Exercise goal | Restate the lines exactly, starting at the line that contains "You are a computer-use agent. The" and finishing with the final line of the records.

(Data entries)
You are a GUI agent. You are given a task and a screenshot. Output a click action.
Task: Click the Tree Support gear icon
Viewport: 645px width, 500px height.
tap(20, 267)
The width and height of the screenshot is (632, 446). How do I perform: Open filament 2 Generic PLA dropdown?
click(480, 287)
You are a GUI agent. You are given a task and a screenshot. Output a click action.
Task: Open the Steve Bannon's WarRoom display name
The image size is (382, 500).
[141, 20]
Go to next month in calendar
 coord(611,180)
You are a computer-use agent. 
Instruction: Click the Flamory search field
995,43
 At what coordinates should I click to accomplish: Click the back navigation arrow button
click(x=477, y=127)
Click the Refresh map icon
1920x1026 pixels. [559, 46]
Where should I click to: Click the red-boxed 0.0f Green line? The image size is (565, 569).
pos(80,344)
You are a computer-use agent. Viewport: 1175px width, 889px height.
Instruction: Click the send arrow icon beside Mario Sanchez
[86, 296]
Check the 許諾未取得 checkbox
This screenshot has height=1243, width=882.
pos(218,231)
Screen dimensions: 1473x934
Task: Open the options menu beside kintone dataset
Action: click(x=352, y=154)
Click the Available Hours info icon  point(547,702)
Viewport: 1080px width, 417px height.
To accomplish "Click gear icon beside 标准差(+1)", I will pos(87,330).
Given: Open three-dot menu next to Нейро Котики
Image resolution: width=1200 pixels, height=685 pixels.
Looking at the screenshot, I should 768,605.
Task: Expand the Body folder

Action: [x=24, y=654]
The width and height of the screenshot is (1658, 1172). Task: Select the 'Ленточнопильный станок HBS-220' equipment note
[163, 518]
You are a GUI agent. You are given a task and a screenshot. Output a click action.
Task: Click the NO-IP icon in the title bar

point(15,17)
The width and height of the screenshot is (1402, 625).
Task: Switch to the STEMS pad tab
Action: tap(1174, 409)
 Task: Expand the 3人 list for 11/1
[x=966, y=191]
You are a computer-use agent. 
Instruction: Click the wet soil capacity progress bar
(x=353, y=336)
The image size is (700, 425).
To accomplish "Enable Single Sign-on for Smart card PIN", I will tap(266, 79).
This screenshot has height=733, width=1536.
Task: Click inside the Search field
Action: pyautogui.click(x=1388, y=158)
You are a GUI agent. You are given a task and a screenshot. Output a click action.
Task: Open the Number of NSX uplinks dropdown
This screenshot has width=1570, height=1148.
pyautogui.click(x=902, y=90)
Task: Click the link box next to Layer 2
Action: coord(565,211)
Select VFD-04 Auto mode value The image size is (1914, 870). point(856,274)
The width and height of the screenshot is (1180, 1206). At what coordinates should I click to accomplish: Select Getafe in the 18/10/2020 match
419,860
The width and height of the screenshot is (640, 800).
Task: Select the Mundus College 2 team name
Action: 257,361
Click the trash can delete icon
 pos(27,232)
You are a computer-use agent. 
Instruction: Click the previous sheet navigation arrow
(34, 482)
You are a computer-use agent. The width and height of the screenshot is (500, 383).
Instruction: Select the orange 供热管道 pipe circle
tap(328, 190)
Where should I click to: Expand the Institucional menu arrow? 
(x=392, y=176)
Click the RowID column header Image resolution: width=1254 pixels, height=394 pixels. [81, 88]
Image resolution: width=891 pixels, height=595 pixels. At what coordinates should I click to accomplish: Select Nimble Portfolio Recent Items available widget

Exercise output |
You are a computer-use agent. The width and height of the screenshot is (500, 383).
Instruction: Select the orange 供热管道 pipe circle
tap(328, 190)
Where should I click to: Expand the Institucional menu arrow? 
(x=392, y=176)
Click the RowID column header Image resolution: width=1254 pixels, height=394 pixels. [81, 88]
Image resolution: width=891 pixels, height=595 pixels. At what coordinates should I click to accomplish: Select Nimble Portfolio Recent Items available widget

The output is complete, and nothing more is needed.